Deep Learning on Graphs [Marc Lelarge]

class: center, middle, title-slide
count: false

# Deep Learning on Graphs<br/>
# (2/3)

<br/><br/>
.bold[Marc Lelarge]

.bold[[www.dataflowr.com](https://www.dataflowr.com)]

---

# .gray[(1) Node embedding]

## .gray[Language model]

### .gray[one fixed graph, no signal. Ex: community detection]

# (2) Signal processing on graphs

## Fourier analysis on graphs

### one fixed graph, various signals. Ex: classification of signals

# .gray[(3) Graph embedding]

## .gray[Graph Neural Networks]

### .gray[various graphs.
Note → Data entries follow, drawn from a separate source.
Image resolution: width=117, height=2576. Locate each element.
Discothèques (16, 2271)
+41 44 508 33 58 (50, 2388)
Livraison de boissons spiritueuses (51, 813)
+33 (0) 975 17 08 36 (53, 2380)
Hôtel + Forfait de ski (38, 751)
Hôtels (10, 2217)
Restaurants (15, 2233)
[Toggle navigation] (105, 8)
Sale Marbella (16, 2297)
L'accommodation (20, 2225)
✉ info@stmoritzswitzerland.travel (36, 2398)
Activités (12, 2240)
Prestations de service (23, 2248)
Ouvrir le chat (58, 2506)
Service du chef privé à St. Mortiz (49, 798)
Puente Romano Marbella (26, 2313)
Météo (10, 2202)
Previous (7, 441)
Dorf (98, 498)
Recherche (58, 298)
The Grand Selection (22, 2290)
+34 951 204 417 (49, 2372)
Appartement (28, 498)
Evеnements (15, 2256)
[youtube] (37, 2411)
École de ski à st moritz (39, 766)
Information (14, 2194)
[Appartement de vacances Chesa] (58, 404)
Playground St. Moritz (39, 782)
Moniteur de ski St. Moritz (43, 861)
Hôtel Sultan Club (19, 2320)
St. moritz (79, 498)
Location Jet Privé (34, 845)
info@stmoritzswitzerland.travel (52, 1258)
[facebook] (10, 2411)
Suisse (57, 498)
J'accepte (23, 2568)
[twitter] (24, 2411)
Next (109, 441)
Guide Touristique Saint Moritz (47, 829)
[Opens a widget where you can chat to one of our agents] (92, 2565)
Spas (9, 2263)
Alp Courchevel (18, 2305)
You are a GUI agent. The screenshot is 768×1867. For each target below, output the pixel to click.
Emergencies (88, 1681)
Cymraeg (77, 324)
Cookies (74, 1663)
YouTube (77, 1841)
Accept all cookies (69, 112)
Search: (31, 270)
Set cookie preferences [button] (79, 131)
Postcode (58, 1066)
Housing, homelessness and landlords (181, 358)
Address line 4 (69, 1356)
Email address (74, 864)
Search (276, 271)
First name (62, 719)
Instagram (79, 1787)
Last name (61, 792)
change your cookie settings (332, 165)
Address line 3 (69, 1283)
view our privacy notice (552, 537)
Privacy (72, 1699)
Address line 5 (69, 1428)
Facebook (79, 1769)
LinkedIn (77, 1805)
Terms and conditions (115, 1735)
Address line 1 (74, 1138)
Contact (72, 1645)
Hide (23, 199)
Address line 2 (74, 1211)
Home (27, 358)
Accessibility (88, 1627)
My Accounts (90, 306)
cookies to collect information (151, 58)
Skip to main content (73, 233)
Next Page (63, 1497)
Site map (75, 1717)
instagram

Ex: classification of graphs]

---
# Signal processing on graphs

## Fourier analysis on graphs

### one fixed graph, various signals. Ex: classification of signals

## Problem: how to implement a low-pass filter on a graph?

We first need to define a notion of frequency domain for graphs.

This will allow us to define convolutions on graphs.

---
# Recap: Fourier analysis

For (smooth) $f:\mathbb{R}^d \to \mathbb{C}$, we define the Fourier transform:
$$
\hat{f} (\xi) = \int f(x) e^{-2i\pi x\cdot \xi} dx,
$$
so that we have $f(x) = \int \hat{f}(\xi) e^{2i\pi x\cdot \xi} d\xi$.

The Fourier transform is a systematic way to decompose ''generic'' functions into a superposition of ''symmetric'' functions.
Here, the ''symmetric'' functions are plane waves with frequency $\xi$ defined by $e^{2i\pi x\cdot \xi}$ and can be seen as the eigenfunctions of the Laplacian on $\mathbb{R}^d$:
$$
f\mapsto \Delta f = \sum\_{i=1}^d\frac{\partial^2 f}{\partial x\_i^2}.
$$
Indeed $\Delta e^{2i\pi x\cdot \xi} = -4\pi^2|\xi|^2 e^{2i\pi x\cdot \xi}$.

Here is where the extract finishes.